# 19125 vs 19301



## Trendale (Jun 30, 2009)

Hello,
What is the difference between 19301 and 19125? I was told to use 19301 or 19125 depending if quandrant of breast is used or if excision is to get clear margins for a patient diagnosed with CA, otherwise use 19125. Sometimes I get repors that say breast lumpectomy or breast lumpectomy with needle localization. Is it then they say needle localization, I use 19125?

operation: A curvilinear incision was made at the site of the needle localization, dissection carried down to the sub q tisue. Immediately we began to raise both superior and inferior flaps.
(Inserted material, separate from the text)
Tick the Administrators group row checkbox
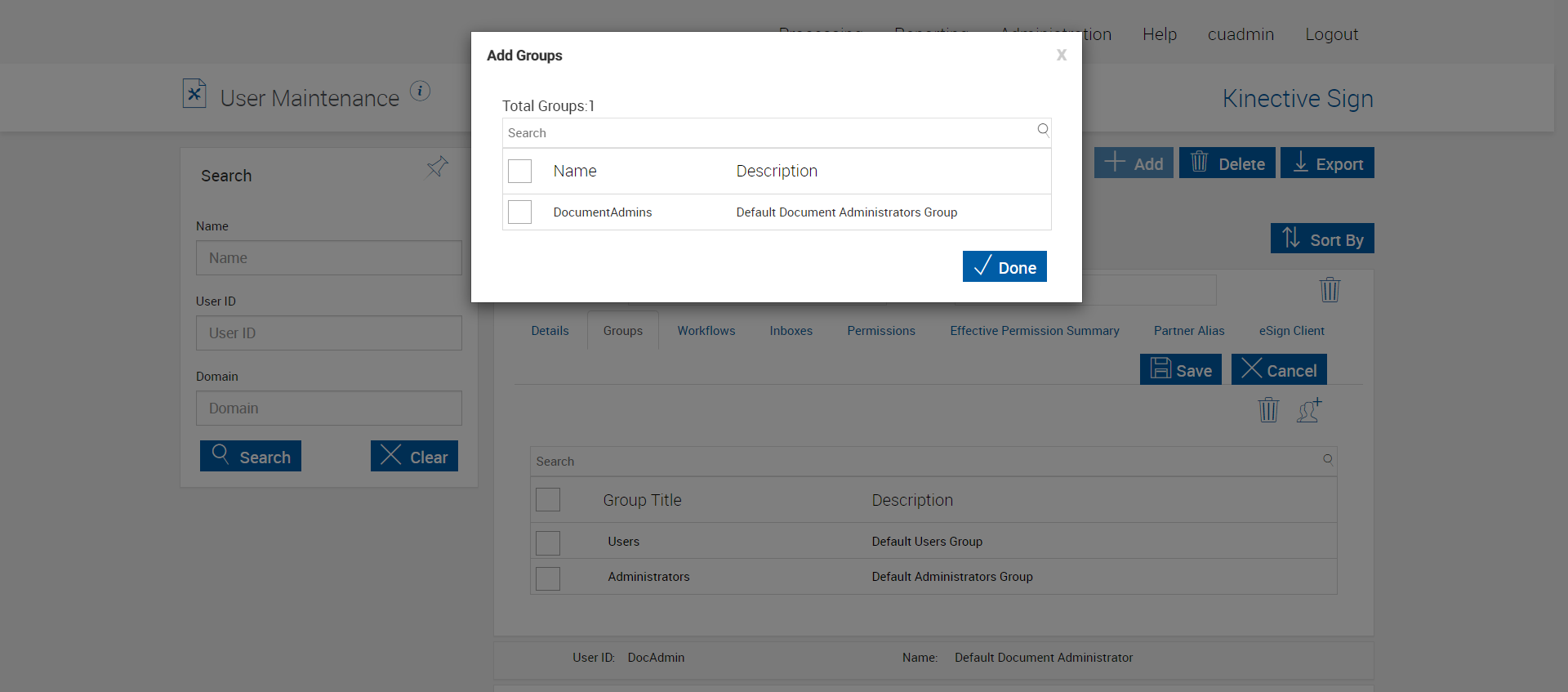Viewport: 1568px width, 692px height. click(x=548, y=578)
Using Metzenbaums. we continue dissecting with metzenbaums. since this lesion was very deep and was very close to the chest wall, we continued dissecting until we now came upon more of the wire or the localization needle. We continued dissecting until we came upon the tip of it then we dissected the tissue all the way around the needle and the tip of the needle.

Thanks!


----------



## becka95 (Jun 30, 2009)

CPT 19125 the lesion is identified by preoperative placement of radiological marker. 

19301 is a partial mastectomy or lumpectomy. There is also NO radiological marker placement.


----------



## jaimewicklund (Jun 30, 2009)

Letisha-

we used to have problems deciphering between the two codes as well. We use 19301 when the doc is obtaining new margins, so even if the wire is present and the doc resects the wire, but in the process is obtaining new clean margins, we use 19301. If the doc just removes the the wire specimen, but pays no attention to margins, then we use 19125.

I think this is right....but who knows!!!

Jaime, CPC


----------



## Trendale (Jul 1, 2009)

*reply to Jamie*

So this should be a 19125? " we continued dissecting until we came upon the tip of it then we dissected the tissue all the way around the needle and the tip of the needle".  This sounds like he removed the wire and the tissue around it. I don't see anything about margins. What do you think?


----------



## mitchellde (Jul 1, 2009)

The coders desk reference states the 19125:
the physician uses radiologic markers to ID breast tissue to be excised for biopsy.....

the 19301:
the physician excises a breast tumor and a margin of normal tissue....

So I think the question is was this procedure performed to obtain a sample for biopsy or was it definitive to remove a mass?


----------